The Ala Wai Canal, located next to Waikiki, where the majority of the 9.3 million tourists who visited Hawaii last year stayed, is also expected to flood.

"Canal has flooded before. It's safe to say, based on rainfall, that it will flood again, the impact of which I cannot say at this time," Ray Alexander, director of contingency operations and homeland security for the US Army Corps of Engineers, said Friday. On Saturday, however, Alexander said he had not heard any reports of it flooding yet.

More than 1,100 Hawaii residents slept in emergency evacuation shelters Friday night, down from 1,526 Hawaii residents the night before. Emergency management officials had opened nine new shelters Friday, with the capacity to house 2,000 evacuees, after Honolulu Mayor Kirk Caldwell said Thursday that the island of Oahu — home to most of the state's population — did not have enough shelters for residents

As Lane approached the island of Oahu Friday, officials in Honolulu had been concerned about a strong storm surge coupled with high tides. Caldwell said lifeguards were urging people to leave the beach. All beach parks were closed Friday, and lifeguards are not using towers for safety reasons.

"We have three streams emptying into the Ala Wai Canal — Palolo Stream, Manoa Stream, and Makiki Stream — and they all pour into this canal, and if the tide is extra high, you could see flooding from the backside of Waikiki along with flooding from the surge on the frontside of Waikiki," Caldwell said at a press conference in Waikiki.

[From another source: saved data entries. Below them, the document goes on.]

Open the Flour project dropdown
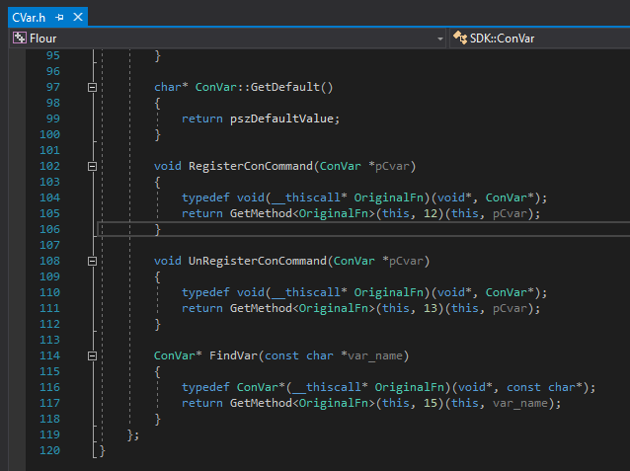[440, 39]
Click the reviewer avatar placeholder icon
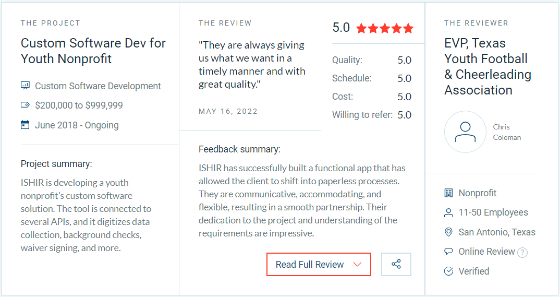 click(465, 132)
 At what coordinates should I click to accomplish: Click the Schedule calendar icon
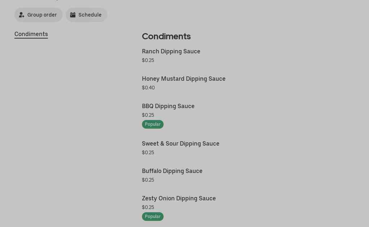click(73, 15)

In that scenario, officials would ask people in Waikiki to evacuate to the second floor of a building, and would only make it a mandatory evacuation if necessary.

Authorities in Oahu warned citizens that there may be issues with food, shelter, power, accessing roads, and medical treatment, but said emergency responders were prepared to mount an immediate response to any damage. In the event of widespread power outages, USACE said it had prepared to provide emergency power and has installed temporary towers.

Hawaii US Sen. Brian Schatz tweeted Friday that federal agencies had been "sharp and aggressive" in responding to the storm, and said that "the federal response has been more than solid."

The National Weather Service, FEMA, DOD, FCC, FDOT, Coast Guard, and other federal agencies have been sharp and aggressive in their mobilization. We are only about halfway through this, and it’s already catastrophic, but the federal response has been more than solid.

Grace Wyler contributed to this report from Los Angeles.